В этих текстах рассматриваются две любви, которые Гинзбург типологически определяет как «первую» и «вторую». Согласно ее теории, не предполагающей дифференциацию по сексуальной ориентации, «классическая первая любовь интеллектуального человека – великая, неразделенная, неосуществленная (она втайне не хочет осуществления)», а «вторая любовь – это та, на которой человек отыгрывается. Она непременно должна быть счастливой, взаимной, реализованной»[605]
. Гинзбург подкрепляет свою теорию романом Пруста, где Жильберта – первая любовь героя, а Альбертина – вторая.«Первая любовь» расцвела в хаотичной обстановке периода, наступившего сразу после революции, когда в стране, которую раздирала война, формировались новое государство и новое общество. Годы военного коммунизма – с 1918 по 1921 год (вплоть до введения новой экономической политики (нэпа), которая принесла некоторое облегчение) – были отмечены массовыми лишениями и трудностями. То были времена, когда – говоря словами, позаимствованными Гинзбург из поэмы Маяковского «Хорошо» (1927), – мужчина стучался в дверь любимой женщины с букетом морковок («Не домой, не на суп, а к любимой в гости две морковинки несу за зеленый хвостик»). В псевдофикциональном описании первой любви, вышедшем из-под ее пера в конце 1930‐х годов, Гинзбург несколькими штрихами обрисовывает, как сказывались на людях суровые условия жизни: «Это была любовь эпохи военного коммунизма. Когда любовь можно было весить и мерять куском хлеба, полешком дров. Вокруг человека осталось немного вещей, самых необходимых. И когда жизненная необходимость встречалась с любовью, это выглядело очень торжественно»[606]
. По-видимому, тут она имеет в виду, что обнищание повышало значимость как материальных вещей, которыми люди обменивались в «экономике любви», так и объекта страстной любви (человека, который находился рядом и был необходим).В те времена люди голодали и вынужденно обходились без того, к чему раньше привыкли. По словам Гинзбург, эта атмосфера парадоксальным образом навеяла ее поколению настроение импровизации и беспечной легкости:
В годы военного коммунизма, когда положительные наследственные профессии оказались сугубо непрочными и частью неприменимыми, интеллигентская молодежь толпами шла в аккомпаниаторы, в актеры, в писатели, в журналисты, обращая в профессию домашние дарования и развлечения. Здесь была какая-то легкость и мгновенная применимость, что-то похожее на сумасшедший напор и переменчивость времени, что-то соответствующее зрелищу навсегда обвалившегося старого мира[607]

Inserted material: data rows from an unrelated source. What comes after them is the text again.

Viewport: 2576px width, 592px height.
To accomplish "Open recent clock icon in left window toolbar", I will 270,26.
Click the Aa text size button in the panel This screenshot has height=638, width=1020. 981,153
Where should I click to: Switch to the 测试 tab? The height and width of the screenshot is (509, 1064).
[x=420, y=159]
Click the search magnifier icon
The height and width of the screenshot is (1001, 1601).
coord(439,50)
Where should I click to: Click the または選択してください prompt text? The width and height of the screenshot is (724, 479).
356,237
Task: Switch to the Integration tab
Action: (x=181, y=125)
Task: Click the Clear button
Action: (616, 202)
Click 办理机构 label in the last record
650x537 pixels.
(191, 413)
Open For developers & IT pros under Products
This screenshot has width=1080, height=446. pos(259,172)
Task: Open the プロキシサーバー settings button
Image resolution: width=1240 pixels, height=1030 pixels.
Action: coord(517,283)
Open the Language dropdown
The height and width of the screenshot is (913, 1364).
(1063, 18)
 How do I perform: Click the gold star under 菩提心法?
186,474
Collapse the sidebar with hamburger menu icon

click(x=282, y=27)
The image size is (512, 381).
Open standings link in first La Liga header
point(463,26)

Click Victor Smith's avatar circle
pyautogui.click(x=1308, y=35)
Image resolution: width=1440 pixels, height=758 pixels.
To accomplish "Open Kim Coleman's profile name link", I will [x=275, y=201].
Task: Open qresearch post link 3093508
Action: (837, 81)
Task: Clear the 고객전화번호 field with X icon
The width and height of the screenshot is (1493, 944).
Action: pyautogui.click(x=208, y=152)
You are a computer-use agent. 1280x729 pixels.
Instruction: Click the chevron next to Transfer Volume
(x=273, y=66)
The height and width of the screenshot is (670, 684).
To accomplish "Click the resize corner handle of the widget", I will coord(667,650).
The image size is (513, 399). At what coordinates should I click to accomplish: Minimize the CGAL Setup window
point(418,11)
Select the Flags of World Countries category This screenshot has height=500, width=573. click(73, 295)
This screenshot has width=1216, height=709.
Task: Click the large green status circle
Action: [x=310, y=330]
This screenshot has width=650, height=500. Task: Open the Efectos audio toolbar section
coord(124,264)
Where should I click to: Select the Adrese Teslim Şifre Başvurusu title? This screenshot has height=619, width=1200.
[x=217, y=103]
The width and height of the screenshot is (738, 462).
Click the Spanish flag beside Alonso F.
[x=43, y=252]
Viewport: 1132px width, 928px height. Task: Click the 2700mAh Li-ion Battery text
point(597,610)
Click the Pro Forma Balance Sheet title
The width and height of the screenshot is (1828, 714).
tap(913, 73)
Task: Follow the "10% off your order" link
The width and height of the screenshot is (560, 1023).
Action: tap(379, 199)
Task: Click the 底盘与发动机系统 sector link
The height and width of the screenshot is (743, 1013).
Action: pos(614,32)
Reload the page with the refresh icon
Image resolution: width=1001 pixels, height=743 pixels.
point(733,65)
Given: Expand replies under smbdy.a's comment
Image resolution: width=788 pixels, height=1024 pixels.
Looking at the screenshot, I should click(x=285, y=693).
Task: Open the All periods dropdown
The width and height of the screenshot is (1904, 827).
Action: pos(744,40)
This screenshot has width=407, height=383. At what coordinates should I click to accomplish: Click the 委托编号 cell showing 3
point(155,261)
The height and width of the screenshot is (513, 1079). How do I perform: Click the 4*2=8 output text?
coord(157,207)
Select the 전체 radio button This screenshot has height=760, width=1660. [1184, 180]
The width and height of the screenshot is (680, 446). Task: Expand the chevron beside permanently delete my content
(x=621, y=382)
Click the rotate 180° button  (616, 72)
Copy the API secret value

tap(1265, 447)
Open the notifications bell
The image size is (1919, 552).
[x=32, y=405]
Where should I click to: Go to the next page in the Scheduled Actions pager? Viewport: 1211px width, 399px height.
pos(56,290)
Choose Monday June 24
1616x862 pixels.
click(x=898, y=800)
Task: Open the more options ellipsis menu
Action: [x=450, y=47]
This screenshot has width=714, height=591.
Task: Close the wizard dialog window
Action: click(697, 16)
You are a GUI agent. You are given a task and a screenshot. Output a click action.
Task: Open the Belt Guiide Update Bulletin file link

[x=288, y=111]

.В промежутке между двумя попытками уехать из Одессы в Петроград, где она вначале намеревалась изучать естествознание, а затем литературу, Гинзбург участвовала в деятельности любительского театра, которым руководил ее старший брат. Труппа под названием «Крот» (аббревиатура от «Конфрерия Рыцарей Острого Театра») ставила в театральном зале, который располагался в подвале, сатирические миниатюры и пародии на оперы[608]
. Гинзбург, будучи юной интеллектуалкой и девушкой спортивной, в основном выполняла обязанности рабочего сцены. Она написала пьесу в стиле немецкого романтизма: «Я дергала тогда занавес в полулюбительском театре. И когда там шла моя пьеса в стихах, в которой главную роль играл скелет, я тоже дергала занавес, – что, вероятно, единственный случай в истории мирового театра»[609].